**Consignes**
1: Transcrivez fidèlement le passage de l'extrait sur la responsabilité des membres aux dettes du groupement, en commençant par « La responsabilité des » et en poursuivant jusqu'à « solidaires entre eux. ».
2: Relevez tous les sigles figurant dans l'extrait sur la responsabilité des membres aux dettes du groupement.
3: Prolongez l'extrait sur la responsabilité des membres aux dettes du groupement à partir de sa dernière phrase.

===== Extrait

La responsabilité des membres aux dettes du groupement :

  • Pour le GCS : Les règles de responsabilité aux dettes sont librement définies par les membres dans la convention constitutive du groupement. Tout est envisageable : à proportion de leurs droits sociaux, à proportion de leurs participations aux charges du groupement, globalement ou par activité, sur la base d’un pourcentage préfixé, autre.Les membres du groupement ne sont pas solidaires entre eux.
  • Pour le GCSMS : les membres sont tenus des dettes à proportion de leurs droits dans le groupement. Ils sont  donc totalement tributaires des règles de détermination des droits sociaux adoptées dans le groupement, le CASF ne retenant que les apports ou les participations aux charges.

==========
===== Lignes fournies

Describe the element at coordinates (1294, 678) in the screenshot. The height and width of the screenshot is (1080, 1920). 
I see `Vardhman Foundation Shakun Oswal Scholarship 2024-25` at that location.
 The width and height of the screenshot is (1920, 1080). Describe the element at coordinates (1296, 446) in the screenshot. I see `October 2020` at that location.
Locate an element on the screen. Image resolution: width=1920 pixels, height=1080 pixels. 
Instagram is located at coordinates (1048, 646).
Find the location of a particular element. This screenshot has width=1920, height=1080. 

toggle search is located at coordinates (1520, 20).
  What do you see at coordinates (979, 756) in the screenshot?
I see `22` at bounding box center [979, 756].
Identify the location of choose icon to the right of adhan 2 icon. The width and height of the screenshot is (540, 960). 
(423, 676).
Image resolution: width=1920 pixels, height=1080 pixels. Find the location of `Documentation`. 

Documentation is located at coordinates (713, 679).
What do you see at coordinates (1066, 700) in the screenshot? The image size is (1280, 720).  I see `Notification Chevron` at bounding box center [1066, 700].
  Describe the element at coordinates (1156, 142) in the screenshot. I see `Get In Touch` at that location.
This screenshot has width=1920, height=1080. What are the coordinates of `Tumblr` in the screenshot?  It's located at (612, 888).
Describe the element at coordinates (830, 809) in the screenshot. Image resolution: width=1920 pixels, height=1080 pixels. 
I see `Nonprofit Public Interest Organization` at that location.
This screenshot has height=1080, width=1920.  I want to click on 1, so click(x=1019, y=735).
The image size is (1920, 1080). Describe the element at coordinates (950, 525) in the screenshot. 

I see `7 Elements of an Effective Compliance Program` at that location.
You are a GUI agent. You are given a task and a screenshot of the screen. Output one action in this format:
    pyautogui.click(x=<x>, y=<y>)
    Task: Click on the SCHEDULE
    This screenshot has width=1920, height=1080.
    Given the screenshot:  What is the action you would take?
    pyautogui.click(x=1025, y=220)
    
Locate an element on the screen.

==========

**Réponses numérotées**
1:
La responsabilité des membres aux dettes du groupement :

  • Pour le GCS : Les règles de responsabilité aux dettes sont librement définies par les membres dans la convention constitutive du groupement. Tout est envisageable : à proportion de leurs droits sociaux, à proportion de leurs participations aux charges du groupement, globalement ou par activité, sur la base d’un pourcentage préfixé, autre.Les membres du groupement ne sont pas solidaires entre eux.

2: GCS, GCSMS, CASF

3:
L’approbation de la convention constitutive du groupement :

  • Pour le GCS : La convention constitutive est incontestablement approuvée par le Directeur Général de l’Agence Régionale de Santé (ARS) du siège du groupement ;
  • Pour le GCSMS : Si l’on se réfère à l’article R. 312-194-18 du CASF qui n’a toujours pas été modifié, la convention constitutive doit être transmise pour approbation …au préfet de département du siège du groupement. Qui, très souvent, ne sait qu’en faire.

Rien ne permet de justifier sur le seul plan juridique de telles différences, au demeurant marginales,  qui ne font que refléter les clivages traditionnels entre le monde sanitaire et le monde médico-social.

 Ainsi, on ne peut que se féliciter du projet d’harmonisation de ces dispositions qui, en facilitant la mise en œuvre des coopérations inter-secteurs, devrait contribuer à mettre fin aux incohérences dans les parcours de santé.

 Cependant, ne faudrait-il pas profiter de cette dynamique pour envisager enfin une harmonisation complète des dispositions relatives aux groupements en créant un seul outil juridique, véritable couteau suisse des coopérations dans les trois secteurs ?

 La distinction GCS – GCSMS n’existerait plus … vive le groupement de coopération sanitaire social et médico-social (GCS SMS – Tout autre acronyme serait le bienvenu !) !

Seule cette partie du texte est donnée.